I noticed that as communication technology evolved, agencies started multiplying like bunnies. I also began noticing some ambiguities in their promise assuring the key to “digital solutions.”
My hope was to be able to pass my vision as an already reputable brand to the next generation: An agency capable of doing twice as much with only half the resources and achieving measurable results by embracing projects, no matter how small, in a very strategic manner. The challenge, then, was to continue with the old school mastery of strategy (mine), while incorporating new communication methods broadly described as “digital” (my son’s).
What my son and I soon realized is that, when separate, ad agencies, media agencies and digital agencies were like 3-legged chairs. Combined, however, they formed a new species that I like to call “The Conversation Agency”, a model that merges an old school point of view—that advertising is not only about creativity, but also about structured communications—with the dynamic and interactive attributes of the modern digital media, mastered by young technical minds.

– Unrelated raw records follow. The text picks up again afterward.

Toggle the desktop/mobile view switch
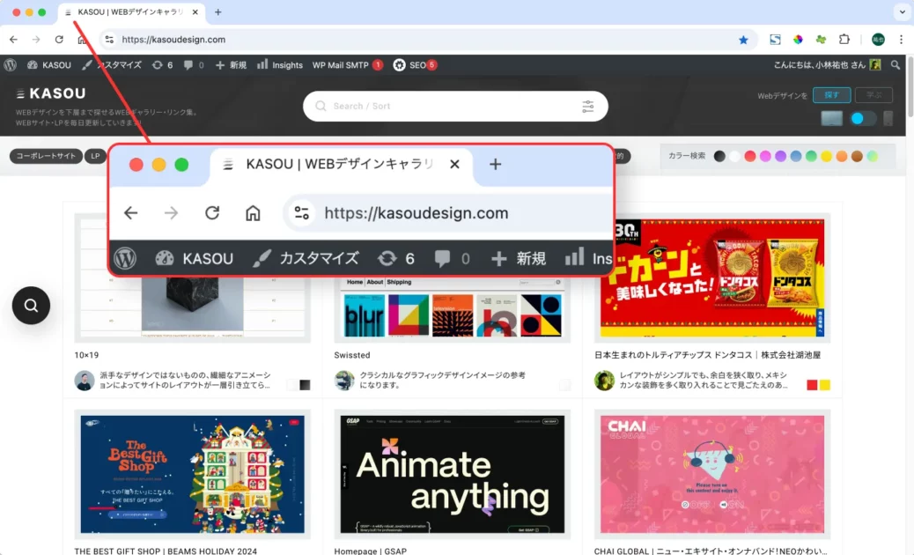click(862, 119)
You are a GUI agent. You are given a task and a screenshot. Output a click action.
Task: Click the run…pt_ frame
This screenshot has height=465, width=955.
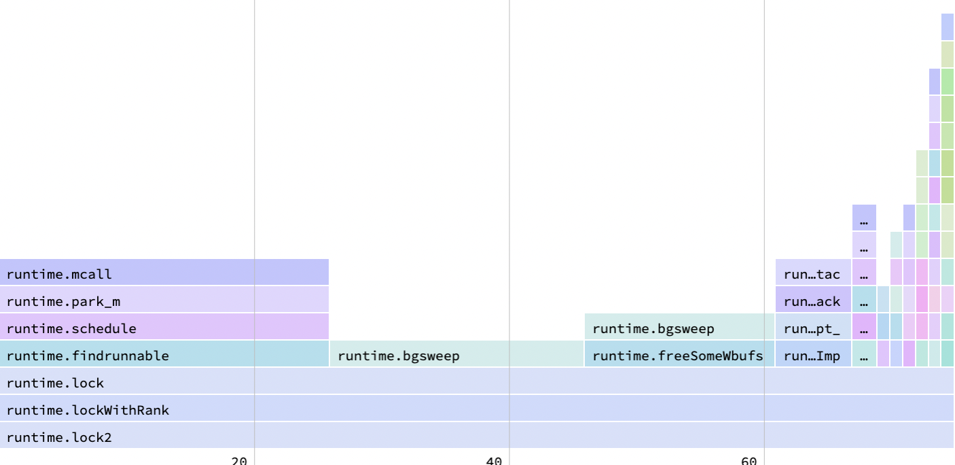coord(812,328)
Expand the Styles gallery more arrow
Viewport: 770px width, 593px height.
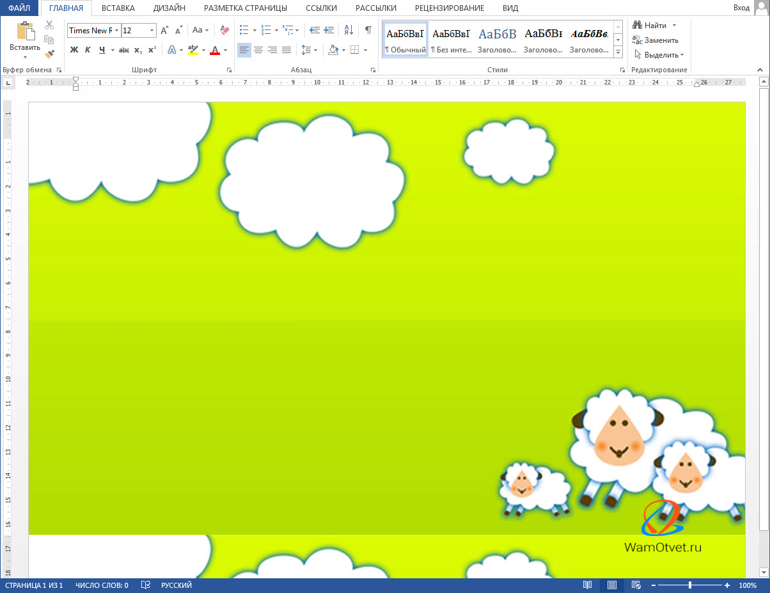tap(618, 52)
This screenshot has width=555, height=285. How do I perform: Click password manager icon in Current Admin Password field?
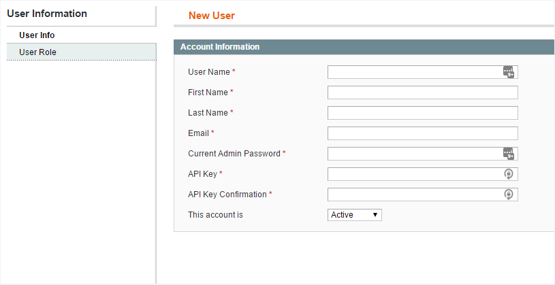pyautogui.click(x=509, y=154)
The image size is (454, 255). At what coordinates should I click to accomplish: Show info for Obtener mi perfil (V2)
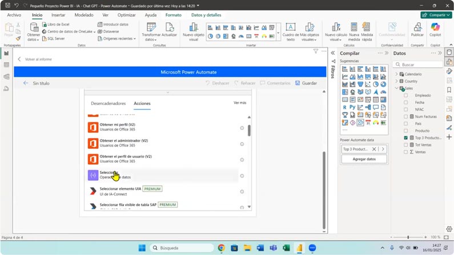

“The Conversation Agency” needs the combined skills of the three agencies: the creative excellence of the advertising agency, the analytical powers of the media agency, and the technical skills of the digital agency. But to integrate these separate abilities, we need to stop being ad men (and women) and become communicators again.
And so, I dusted off my old copy of Marshal McLuhan’s “The Message is the Medium” and as many marketing magazine cut outs I could find from my time at Leo Burnett during the 70s, and with my son, decided to list the skills we needed to re-learn in order to direct our clients in successful conversations.
The list came out short but weighty:
Verbal and writing skills
Hearing and reading skills
A clearly defined personality
Relevant topics to talk about
Knowledge in these topics
And most important: credibility
We became convinced that any brand or agency that lacked these abilities is better off remaining silent.
The Internet put distribution into the hands of everyone, but not all are capable of using it. Everybody is talking but very few are saying something, and worst, almost no one is listening. Sure anybody can make a video and have a chance of reaching the ultimate goal of becoming viral. Many do. But being viral doesn’t guarantee impact. Big budgets are no longer needed so much as big thinking and plenty of time to mange the message (and the medium). In other words, being heard, which was the goal 20 years ago, isn’t useful in the digital era unless what one is saying is relevant enough to spark action and trigger reactions.
I don’t believe that anyone truly knows quite yet how to fully handle digital and social media, not even it’s creators. Perhaps there isn’t one set of rules. What I do know is that part of the secret lies in having both a deep understanding of the technical and theoretical aspects of the new media as well as the skill set to be a good communicator.